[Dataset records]
□ □ □
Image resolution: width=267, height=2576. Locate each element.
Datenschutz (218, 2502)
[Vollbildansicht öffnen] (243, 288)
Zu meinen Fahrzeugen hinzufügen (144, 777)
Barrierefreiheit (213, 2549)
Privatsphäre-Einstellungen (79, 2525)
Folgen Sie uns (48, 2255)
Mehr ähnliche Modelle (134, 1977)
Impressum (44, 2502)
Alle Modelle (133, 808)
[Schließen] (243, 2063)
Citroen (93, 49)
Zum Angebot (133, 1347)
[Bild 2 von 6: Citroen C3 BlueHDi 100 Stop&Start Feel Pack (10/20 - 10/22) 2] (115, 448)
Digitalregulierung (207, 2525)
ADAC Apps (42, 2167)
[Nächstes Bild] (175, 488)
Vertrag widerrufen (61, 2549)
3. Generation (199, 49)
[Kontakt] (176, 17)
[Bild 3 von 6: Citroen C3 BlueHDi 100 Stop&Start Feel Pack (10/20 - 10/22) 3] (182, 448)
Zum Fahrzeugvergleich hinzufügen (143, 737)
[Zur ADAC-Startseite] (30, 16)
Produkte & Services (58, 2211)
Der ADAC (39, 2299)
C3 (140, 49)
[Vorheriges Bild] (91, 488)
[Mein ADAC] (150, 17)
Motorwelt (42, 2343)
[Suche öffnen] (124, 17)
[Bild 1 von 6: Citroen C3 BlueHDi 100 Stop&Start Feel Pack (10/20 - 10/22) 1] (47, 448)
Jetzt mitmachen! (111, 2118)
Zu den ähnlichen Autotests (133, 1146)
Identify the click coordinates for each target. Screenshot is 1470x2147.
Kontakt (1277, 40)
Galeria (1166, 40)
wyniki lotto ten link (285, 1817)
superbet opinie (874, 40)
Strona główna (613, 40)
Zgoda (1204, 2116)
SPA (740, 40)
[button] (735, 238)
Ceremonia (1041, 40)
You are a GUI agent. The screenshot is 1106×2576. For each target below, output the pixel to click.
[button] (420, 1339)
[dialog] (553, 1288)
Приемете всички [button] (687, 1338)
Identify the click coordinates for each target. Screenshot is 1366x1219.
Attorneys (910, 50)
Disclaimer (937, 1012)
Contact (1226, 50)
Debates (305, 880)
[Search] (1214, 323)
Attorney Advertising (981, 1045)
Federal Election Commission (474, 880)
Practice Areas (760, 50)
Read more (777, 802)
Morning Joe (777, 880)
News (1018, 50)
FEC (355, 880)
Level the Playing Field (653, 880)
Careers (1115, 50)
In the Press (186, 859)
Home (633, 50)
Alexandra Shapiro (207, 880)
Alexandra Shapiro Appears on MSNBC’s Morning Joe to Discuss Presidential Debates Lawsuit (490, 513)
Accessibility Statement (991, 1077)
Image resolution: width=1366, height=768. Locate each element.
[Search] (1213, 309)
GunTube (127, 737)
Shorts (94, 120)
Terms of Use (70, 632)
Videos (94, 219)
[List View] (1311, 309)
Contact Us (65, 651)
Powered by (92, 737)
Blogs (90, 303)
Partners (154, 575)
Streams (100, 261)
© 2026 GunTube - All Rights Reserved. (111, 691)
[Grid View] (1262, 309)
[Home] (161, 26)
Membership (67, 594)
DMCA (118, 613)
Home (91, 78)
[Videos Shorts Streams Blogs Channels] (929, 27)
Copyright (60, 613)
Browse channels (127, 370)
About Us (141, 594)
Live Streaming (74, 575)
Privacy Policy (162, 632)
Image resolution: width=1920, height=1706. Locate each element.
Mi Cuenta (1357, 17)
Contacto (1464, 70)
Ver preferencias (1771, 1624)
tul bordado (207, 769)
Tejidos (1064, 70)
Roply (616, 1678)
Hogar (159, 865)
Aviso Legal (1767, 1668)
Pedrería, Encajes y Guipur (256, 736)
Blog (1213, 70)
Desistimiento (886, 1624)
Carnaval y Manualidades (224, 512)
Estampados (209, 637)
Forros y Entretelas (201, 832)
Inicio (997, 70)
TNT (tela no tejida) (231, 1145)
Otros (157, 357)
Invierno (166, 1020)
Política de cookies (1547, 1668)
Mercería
□ □ □
HOW TO COMPLETE THIS TASK –
Using the data above, reproduce exactly the lines from the line that contains "Folgen Sie uns (48, 2255)" through the line that contains "Zum Angebot (133, 1347)", including both.

TASK RESULT –
Folgen Sie uns (48, 2255)
Mehr ähnliche Modelle (134, 1977)
Impressum (44, 2502)
Alle Modelle (133, 808)
[Schließen] (243, 2063)
Citroen (93, 49)
Zum Angebot (133, 1347)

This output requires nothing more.